Savitch was the network's second woman to anchor a weekend national newscast; Catherine Mackin had previously anchored NBC's Sunday evening newscast beginning in December 1976, before she left for ABC News the following year. Savitch later became the first woman to anchor the weeknight edition of NBC Nightly News, periodically substituting for the regular anchors John Chancellor and David Brinkley. She was also assigned to anchor short NBC News updates (initially called NBC News Update, later called NBC News Capsule and NBC News Digest) that ran approximately one minute and aired between regular prime time programs each evening, drawing a high number of viewers. She began to fill more roles in NBC's news programming, serving as a regular panel member on Meet The Press, contributing to the news magazine programs Prime Time Saturday and Prime Time Sunday, and contributing commentary to the NBC Radio Network. She substituted as anchor on the Today and Tomorrow shows. She was offered the anchor position for an early-morning news program Early Today but turned it down.
━━━━━━━━━━━━━━━━━━━━
» PROBLEM TO SOLVE: Do these statements agree with the passage about Savitch? (a) Catherine Mackin anchored a Sunday evening NBC newscast before Savitch anchored a weekend national newscast. (b) Savitch accepted the anchor position on Early Today. (c) The short NBC News updates Savitch anchored ran about one minute. Answer yes or no for each, quoting the deciding words. The items that come next are separate material with no connection to the passage about Savitch.

» SOURCE MATERIAL:
━━━━━━━━━━━━━━━━━━━━
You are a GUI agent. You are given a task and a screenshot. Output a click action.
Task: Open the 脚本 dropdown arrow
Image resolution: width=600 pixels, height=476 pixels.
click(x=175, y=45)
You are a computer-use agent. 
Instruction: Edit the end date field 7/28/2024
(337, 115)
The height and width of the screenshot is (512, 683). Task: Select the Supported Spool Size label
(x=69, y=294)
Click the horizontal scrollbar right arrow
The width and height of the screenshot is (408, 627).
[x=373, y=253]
━━━━━━━━━━━━━━━━━━━━
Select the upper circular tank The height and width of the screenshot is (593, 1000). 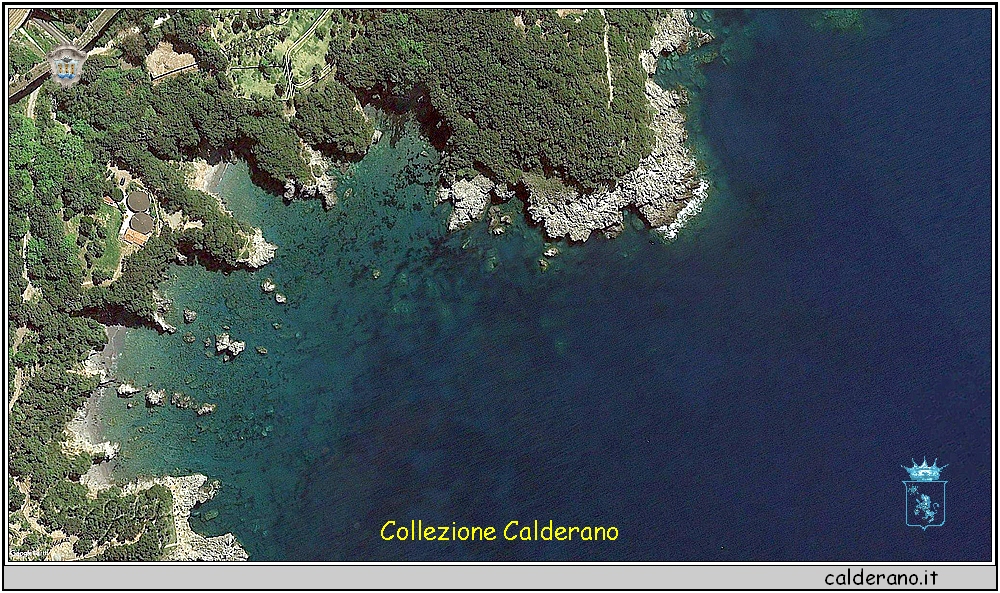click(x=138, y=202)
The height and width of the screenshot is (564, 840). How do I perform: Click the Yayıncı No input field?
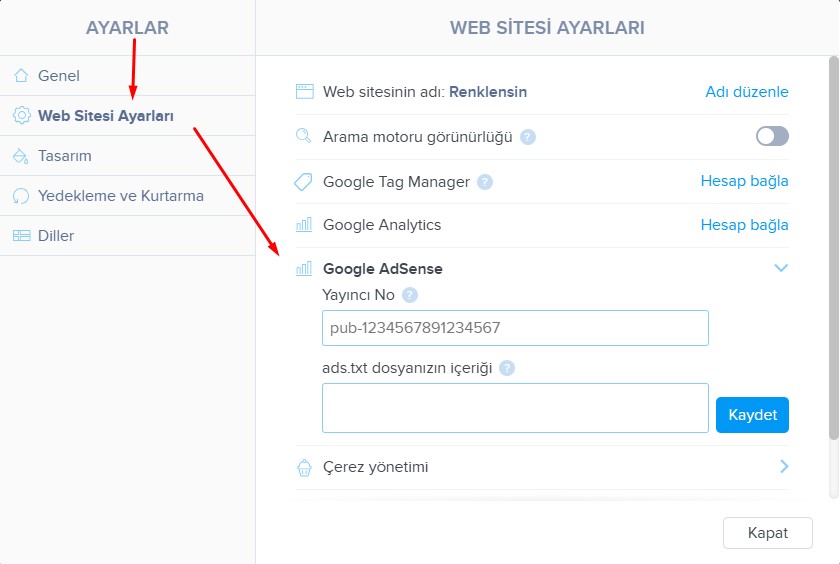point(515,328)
━━━━━━━━━━━━━━━━━━━━
» YOUR SOLUTION:
(a) Yes: "Catherine Mackin had previously anchored NBC's Sunday evening newscast beginning in December 1976"
(b) No: "She was offered the anchor position for an early-morning news program Early Today but turned it down."
(c) Yes: "ran approximately one minute"